Suriye konusunda hükümetin kendi politikası olduğuna inanan olup olmadığını merak ettiğini söyleyen Kılıçdaroğlu, ''Suriye ile ilgili verilen görev, batının egemen güçlerinin Ortadoğu'daki bekçiliğini yapmaktır. Biz bunu kabul etmiyoruz. Beyzbol sopası ile tehdide itiraz etmeyen, tehdidi içine sindiren bir hükümeti, sağlıklı bir hükümet olarak görmüyoruz'' ifadelerini kullandı.
CHP'nin her soruna çözüm üreten parti olduğunu savunan Kılıçdaroğlu, Suriye politikasının nasıl olması gerektiği konusundaki önerilerini aktardı.
Bu önerileri TBMM Genel Kurulu'nda anlatmak istediğini ancak çoğunluğun sağlanamayacağını vurgulayan Kılıçdaroğlu, o nedenle önerileri Grup Toplantısı'nda açıkladığını ifade etti.

Veri Kayıtları:

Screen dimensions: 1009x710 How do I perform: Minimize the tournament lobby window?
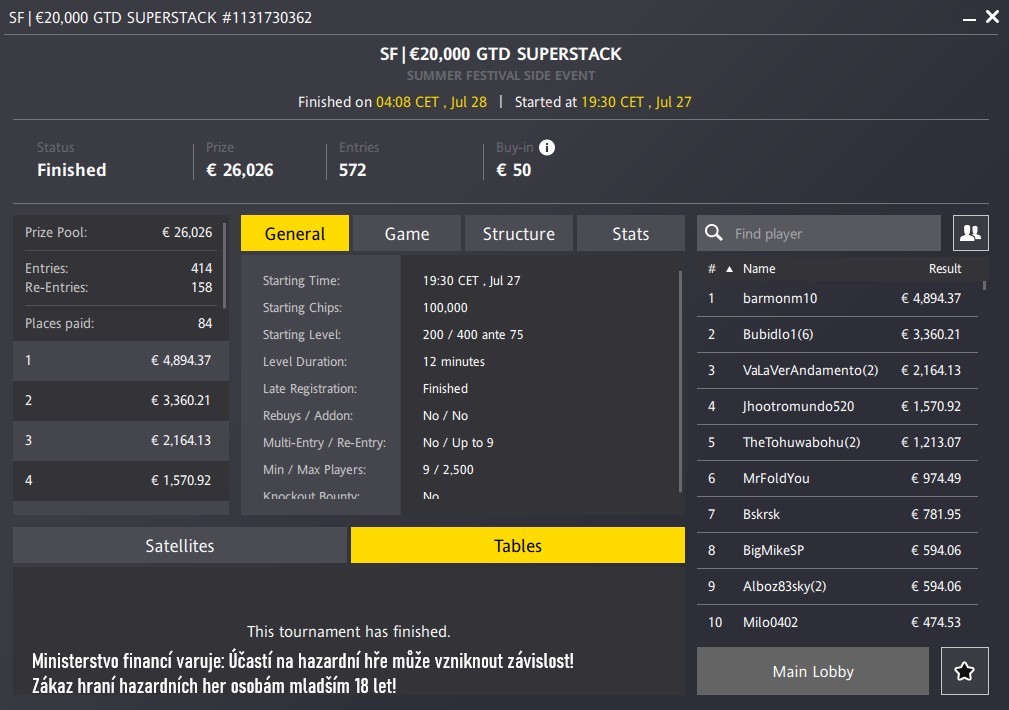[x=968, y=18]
==
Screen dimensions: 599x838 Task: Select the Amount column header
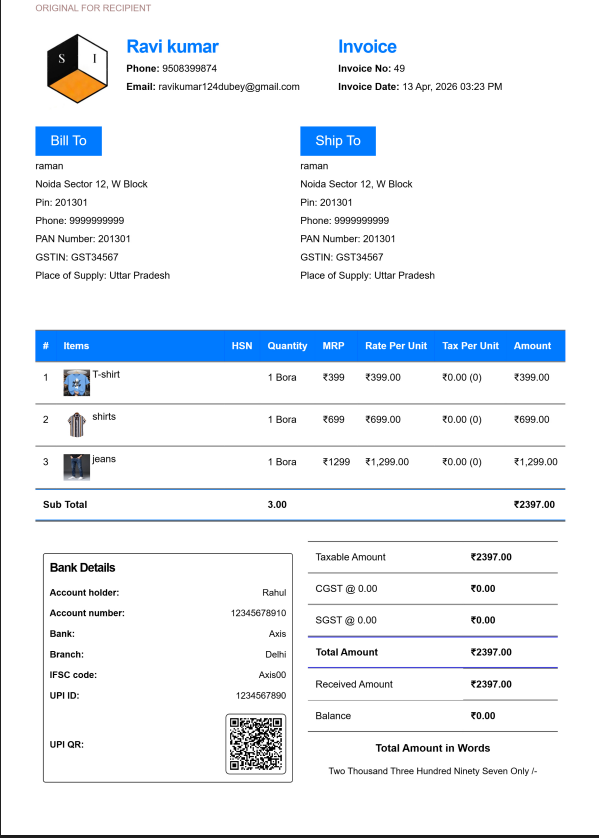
...
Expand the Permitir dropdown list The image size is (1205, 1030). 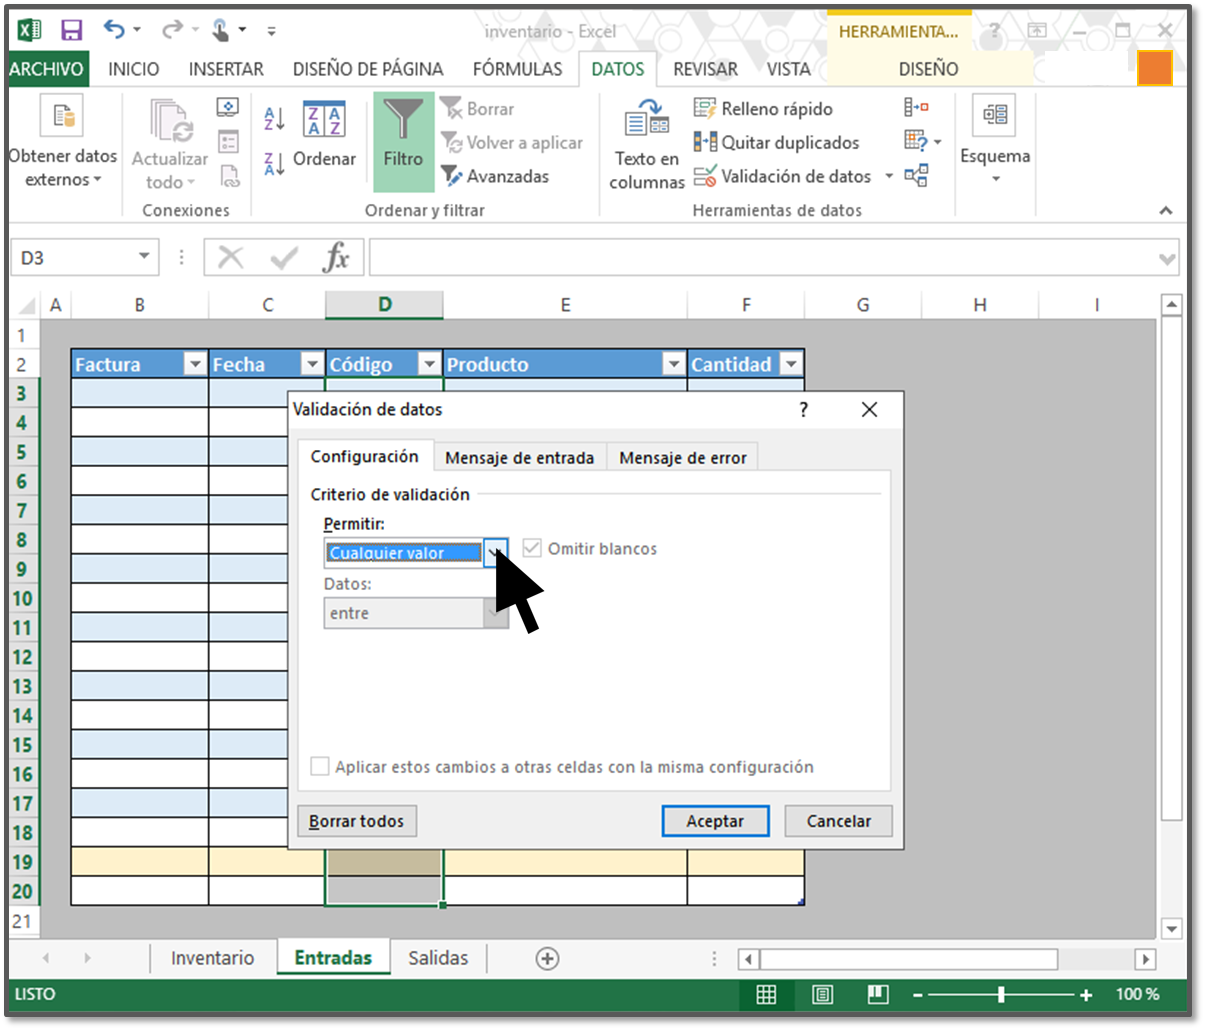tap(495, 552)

Yazılı Görev: Suriye politikasıyla ilgili metinde "Bu önerileri TBMM" sözcüklerinden "açıkladığını ifade etti." sözcüklerine kadar uzanan bölümü, "Grup Toplantısı'nda" yerine "basın toplantısında" getirerek yeniden yazın.

Görevin Çözümü:
Bu önerileri TBMM Genel Kurulu'nda anlatmak istediğini ancak çoğunluğun sağlanamayacağını vurgulayan Kılıçdaroğlu, o nedenle önerileri basın toplantısında açıkladığını ifade etti.